How Ralph de la Vega turned his division of AT&T into a $49 billion powerhouse

When Ralph de la Vega took over leading BellSouth’s Latin America division, the division and region were both in turmoil.
Each of the 11 leaders reporting to him was operating on his or her own, which created a slew of problems from the onset.
“We had 11 countries, so we had 11 different advertising agencies, 11 different product names, nothing was common,” de la Vega says. “We were not buying equipment as 11 united countries — we were buying them as individual countries, and we were never getting the best prices.”
In addition to that, the unit was struggling financially.
“The business as a unit had never made money, because it was a company that had been set up and was still in development mode when I got there,” he says.
Aside from the internal issues he faced, that particular part of the world also presented plenty of political issues for him. Right as he took over, Argentina went into a depression that devalued the peso 4-to-1, which took the revenue in that country from $1 billion to $250 million overnight.
Then there was Venezuela, which had been the most profitable country in his region, where Hugo Chavez was run out of office for a day and a half, a new leader was elected and abolished the country’s constitution, and then Chavez came back, resulting in business strikes and a gasoline crisis.
Oh, and then there was Brazil, where the unit’s partner decided to not put up a payment that was due on some debt, so it defaulted on a $1 billion loan, and de la Vega had to try renegotiating that with 34 Brazilian banks.

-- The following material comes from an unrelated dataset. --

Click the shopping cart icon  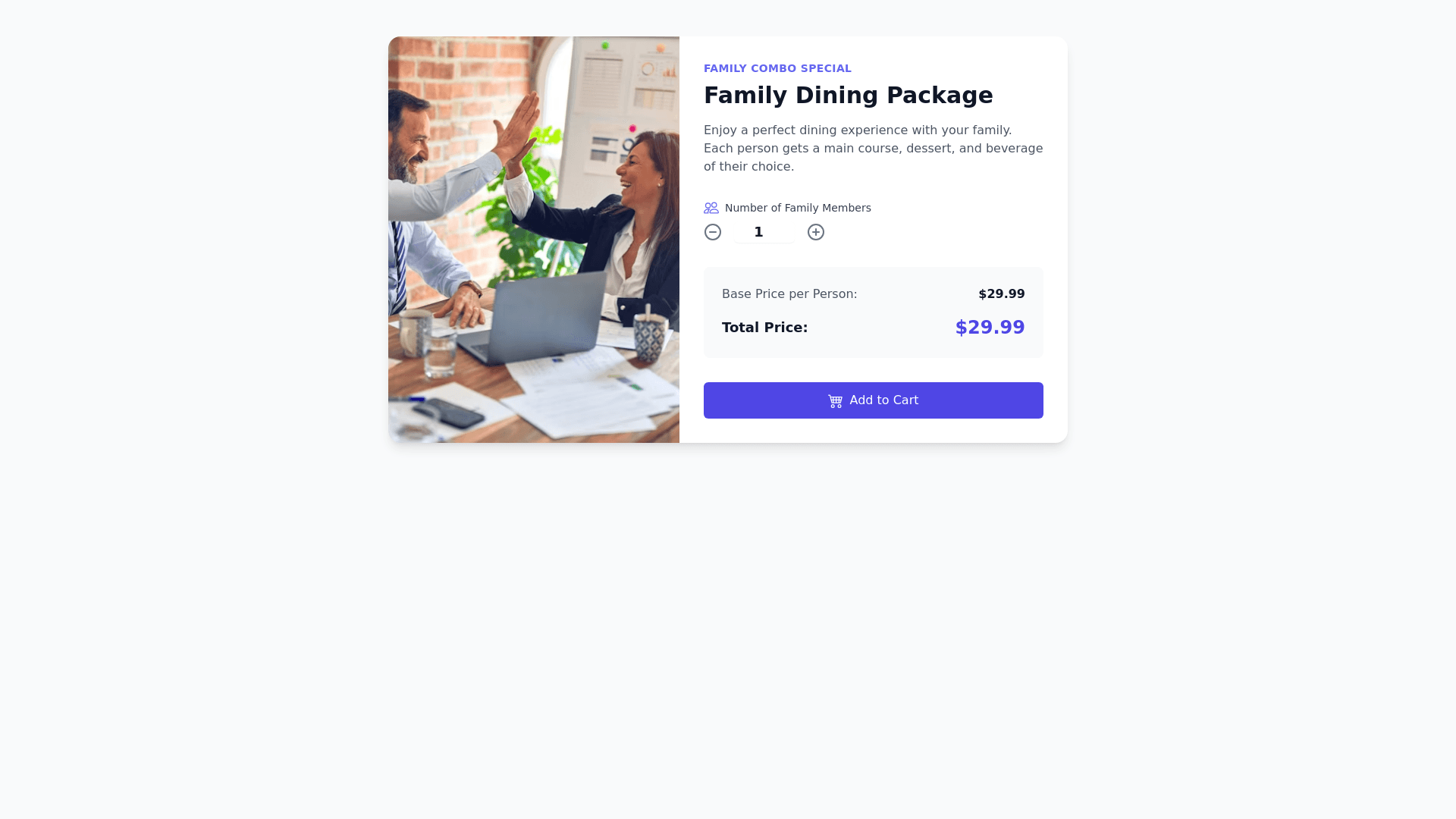point(835,401)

And don’t forget about Colombia, where the government started a new company to compete with him, and the rebels were blowing up his towers.
“Other than that, it was an incredibly stable environment,” he jokes.

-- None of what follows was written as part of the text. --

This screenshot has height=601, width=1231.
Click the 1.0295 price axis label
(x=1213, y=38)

De la Vega clearly had his work cut out for him. But by creating a new strategy, holding people accountable and taking a fresh look at things, he worked toward aligning those 11 entities as one business unit.
“You’re obviously up to your neck in alligators in so many different issues that sometimes it’s difficult to think about how you set a long-term strategy and create a vision and align people, but that’s exactly what we had to do to win long term,” he says. “I knew I was fighting fires in all those countries, but I knew that unless we had a longer-term vision for the company and we aligned those 11 countries to act as one, not 11 different ways, we were not going to succeed long term.”